---- LISTING

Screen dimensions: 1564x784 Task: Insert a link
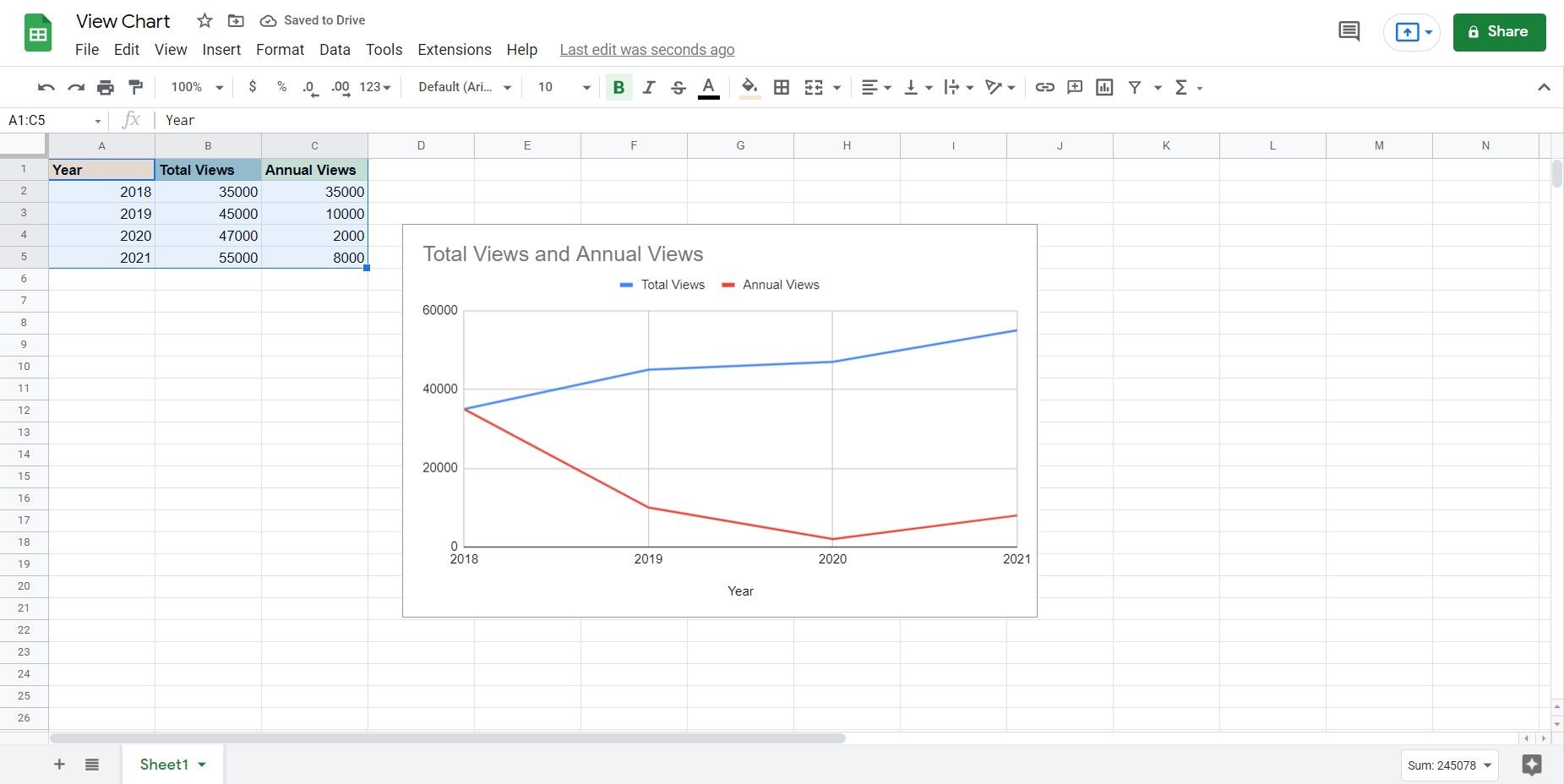1044,87
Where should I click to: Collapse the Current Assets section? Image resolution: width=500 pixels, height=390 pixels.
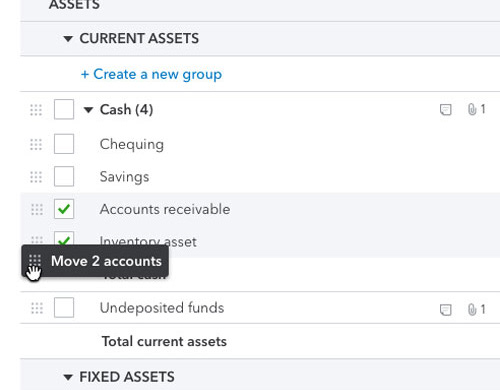[68, 39]
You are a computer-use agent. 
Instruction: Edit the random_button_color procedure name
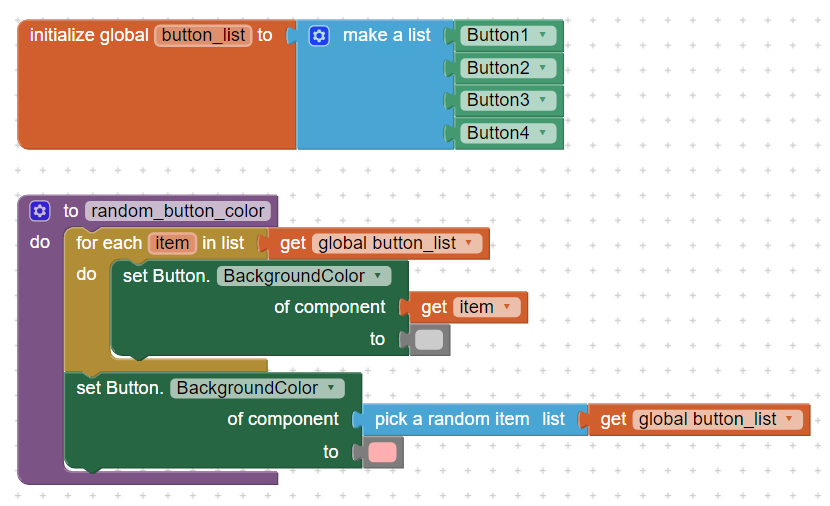click(x=178, y=211)
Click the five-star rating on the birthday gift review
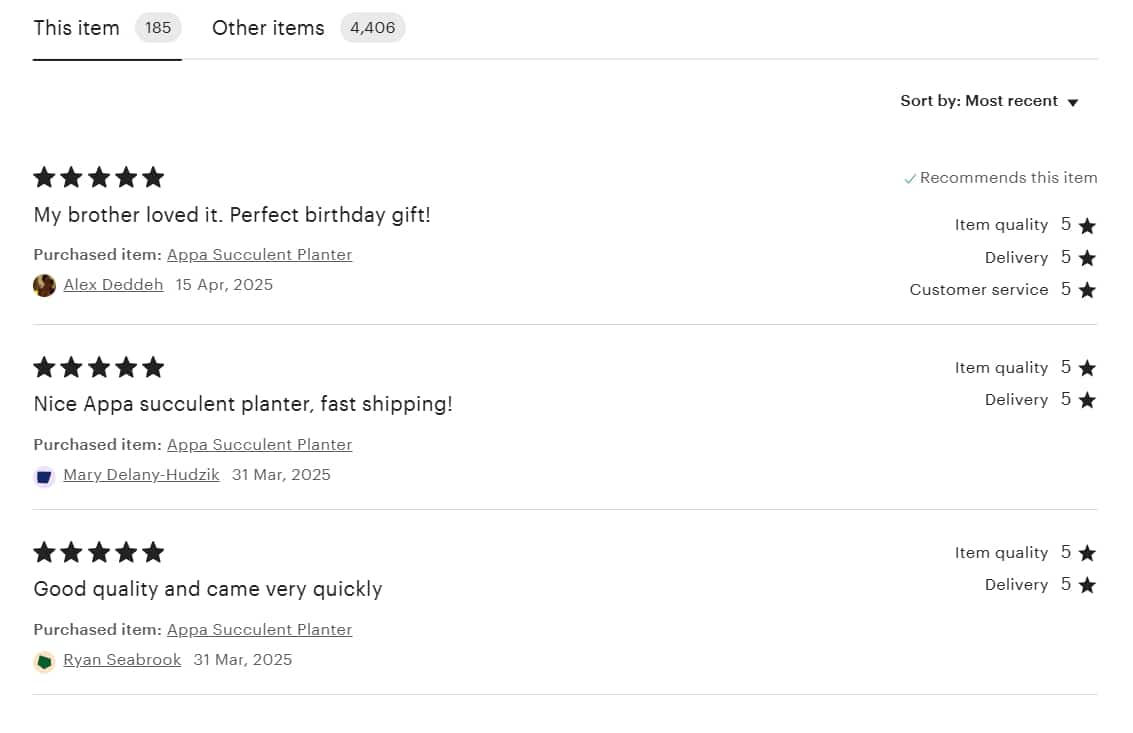Image resolution: width=1133 pixels, height=733 pixels. pos(99,177)
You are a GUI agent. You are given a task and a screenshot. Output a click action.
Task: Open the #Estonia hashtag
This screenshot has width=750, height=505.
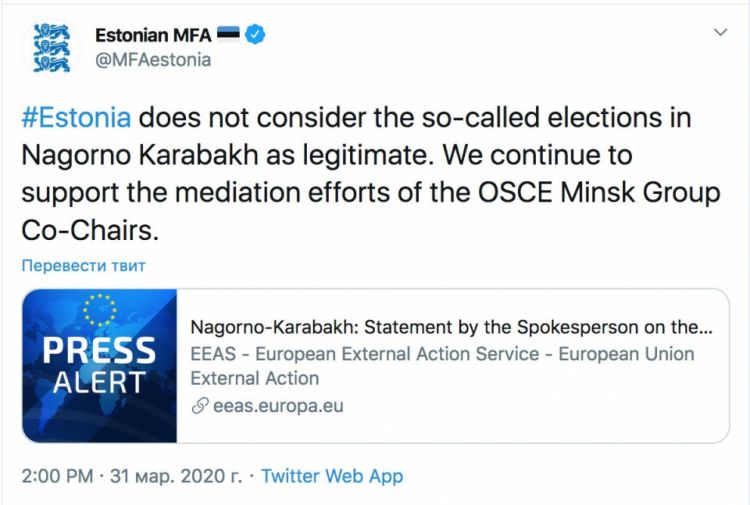[76, 117]
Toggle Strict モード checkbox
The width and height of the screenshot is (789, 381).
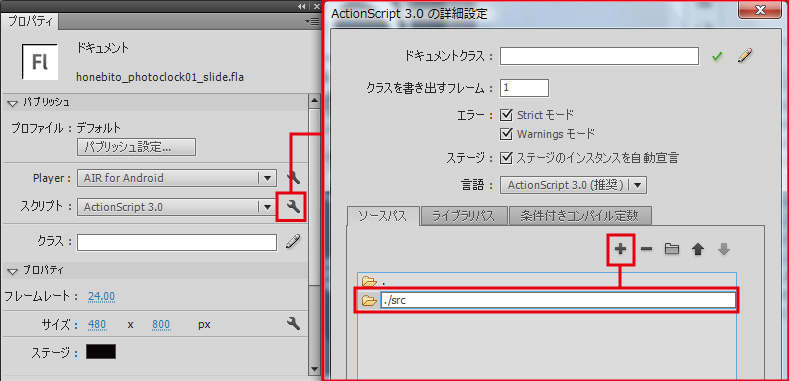point(506,115)
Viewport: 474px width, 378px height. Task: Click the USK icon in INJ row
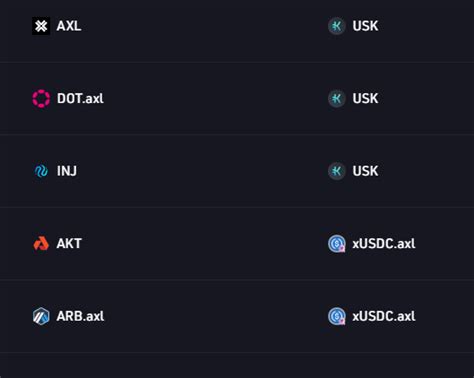[x=337, y=171]
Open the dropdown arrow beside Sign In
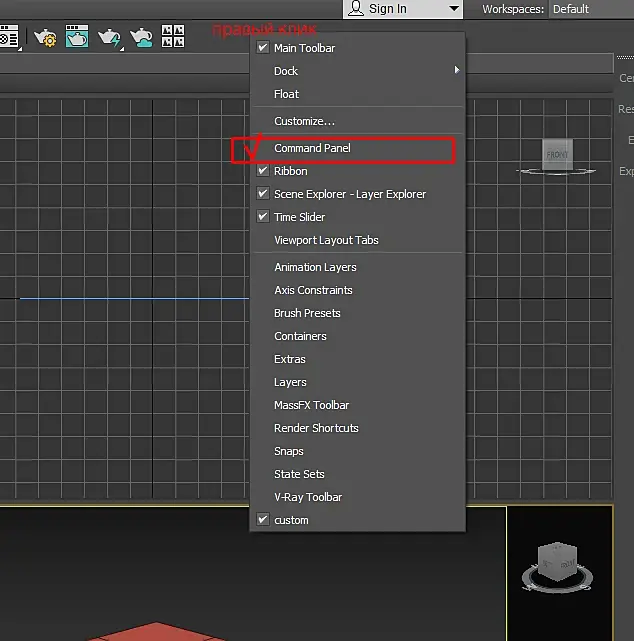This screenshot has width=634, height=641. coord(455,9)
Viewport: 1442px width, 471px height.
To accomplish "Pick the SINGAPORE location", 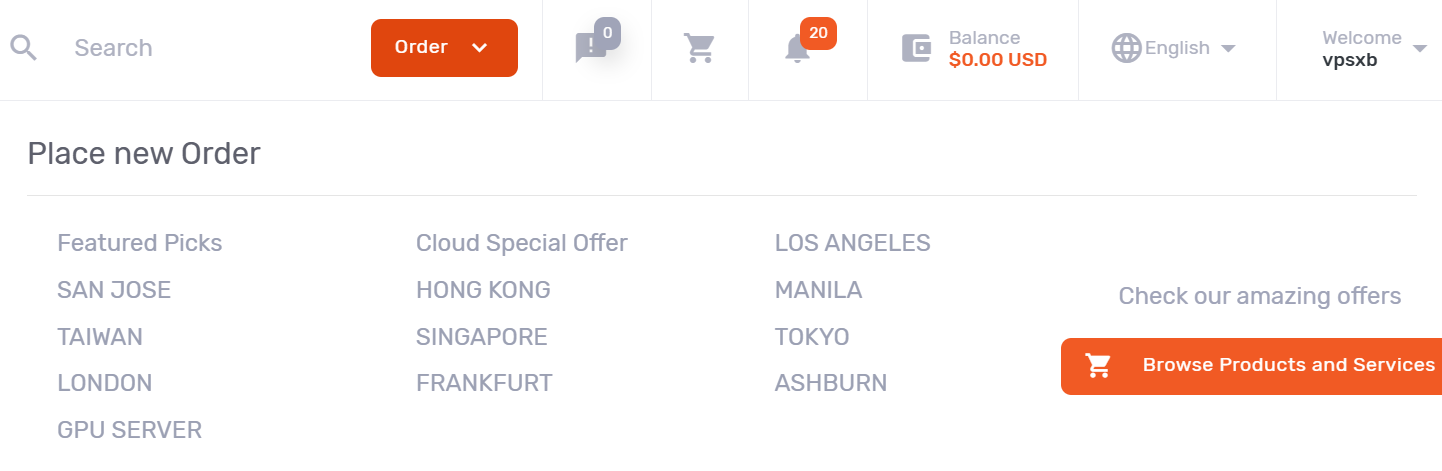I will 482,337.
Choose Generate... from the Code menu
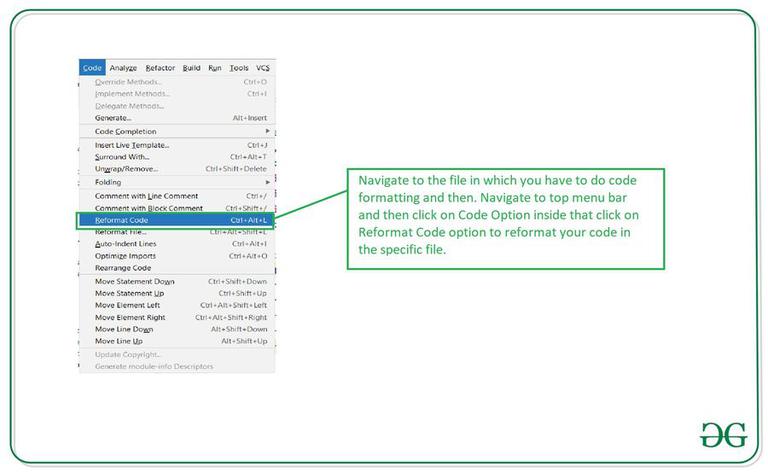The image size is (768, 473). 176,118
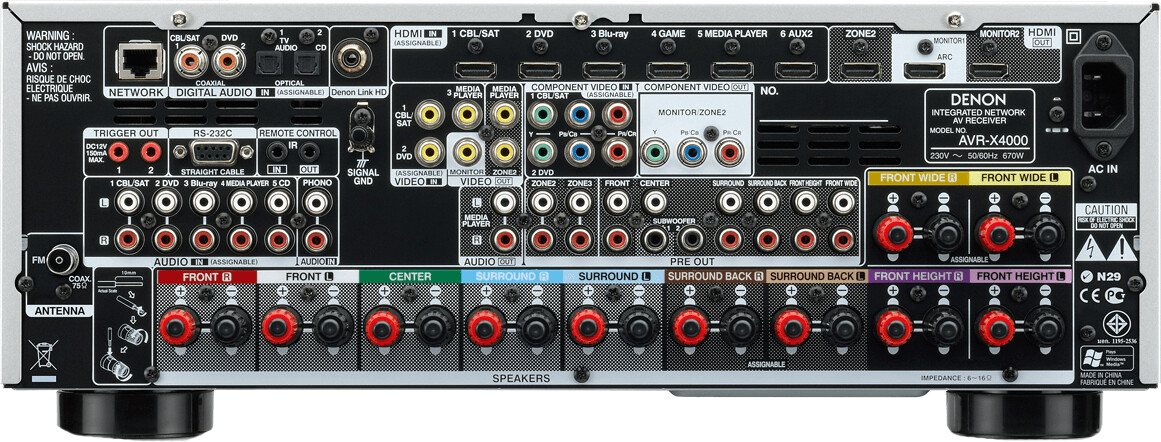Click the ZONE2 HDMI output port
This screenshot has width=1161, height=442.
point(857,70)
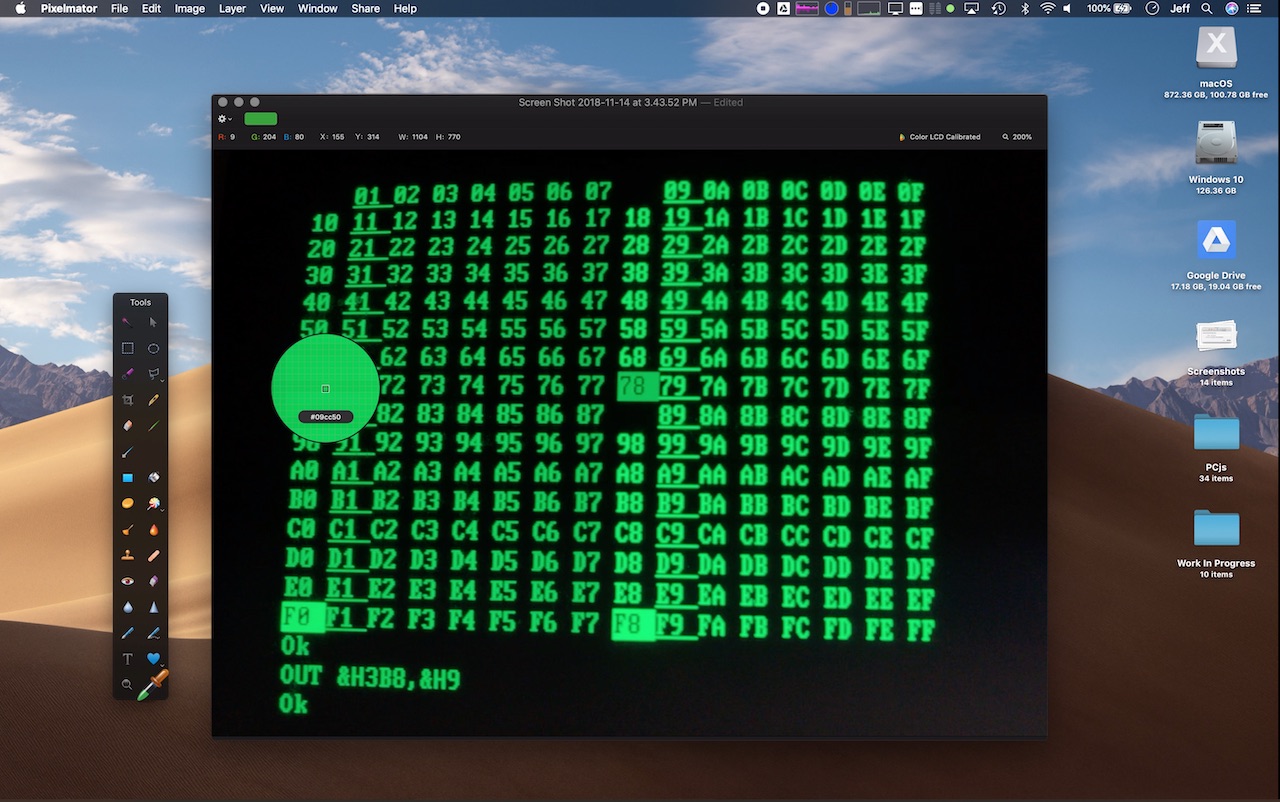Screen dimensions: 1280x802
Task: Click the green color swatch in the toolbar
Action: (259, 118)
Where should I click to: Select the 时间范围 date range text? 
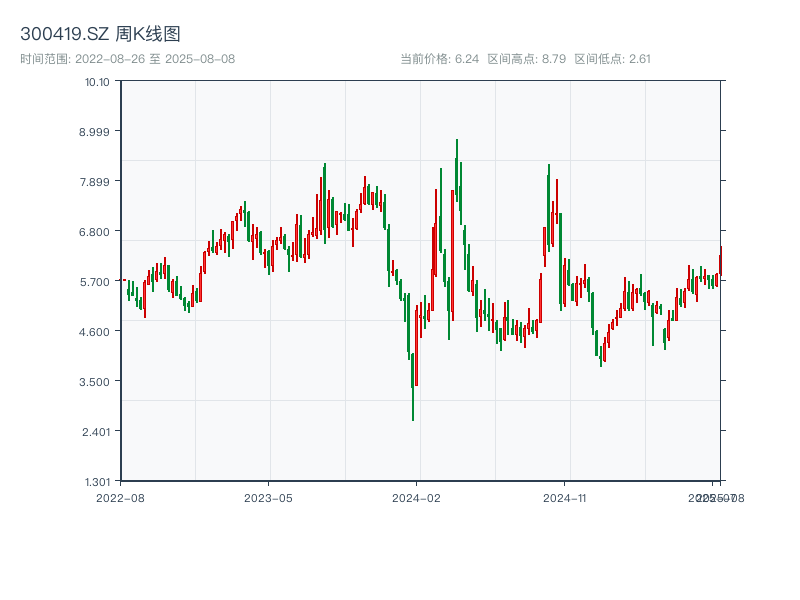(x=127, y=59)
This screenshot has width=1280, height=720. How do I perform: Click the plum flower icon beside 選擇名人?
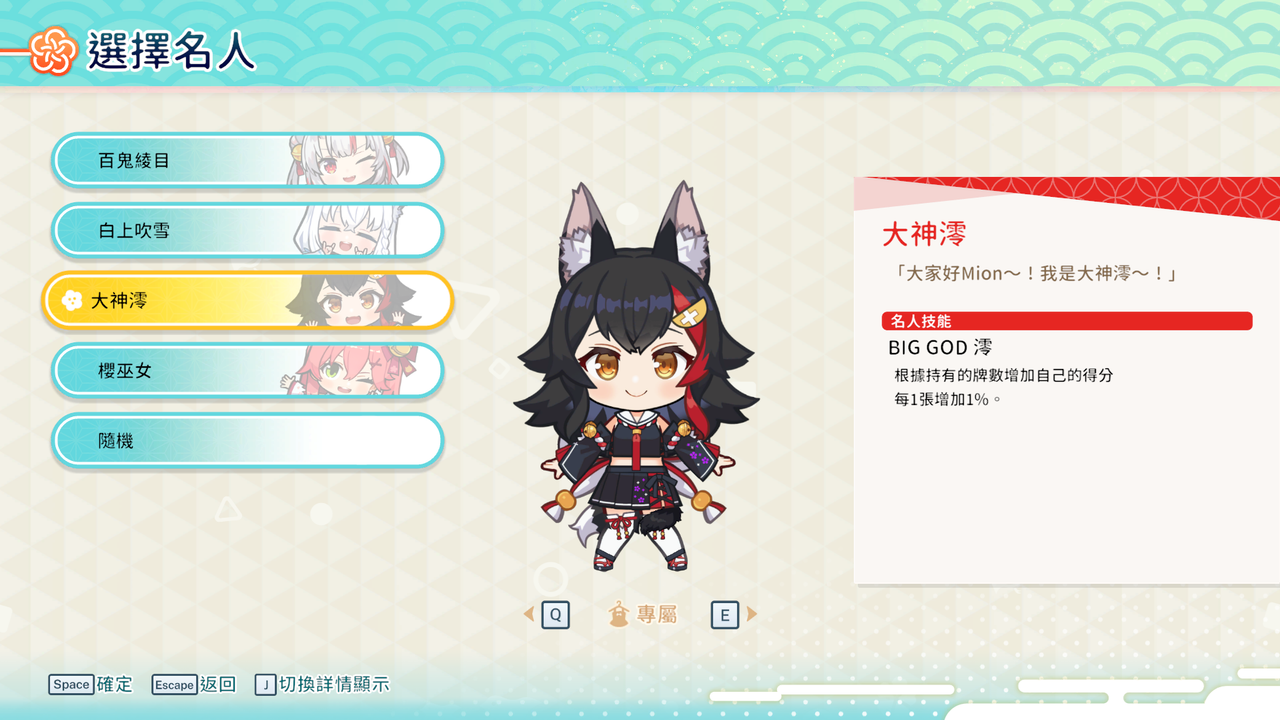pos(53,50)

--------

- _GOAL_
Render the lines above as a Markdown table with the columns "Row" and "Text", numbering each row and skipping blank lines. Start with the line containing "Toggle Strict モード checkbox", continue through the line containing "This screenshot has width=634, height=641.", and leave out the pictures.

- _SOLUTION FOR THIS TASK_
| Row | Text |
|---|---|
| 1 | Toggle Strict モード checkbox |
| 2 | The width and height of the screenshot is (789, 381). |
| 3 | point(506,115) |
| 4 | Viewport: 474px width, 378px height. Task: Click the USK icon in INJ row |
| 5 | [x=337, y=171] |
| 6 | Open the dropdown arrow beside Sign In |
| 7 | This screenshot has width=634, height=641. coord(455,9) |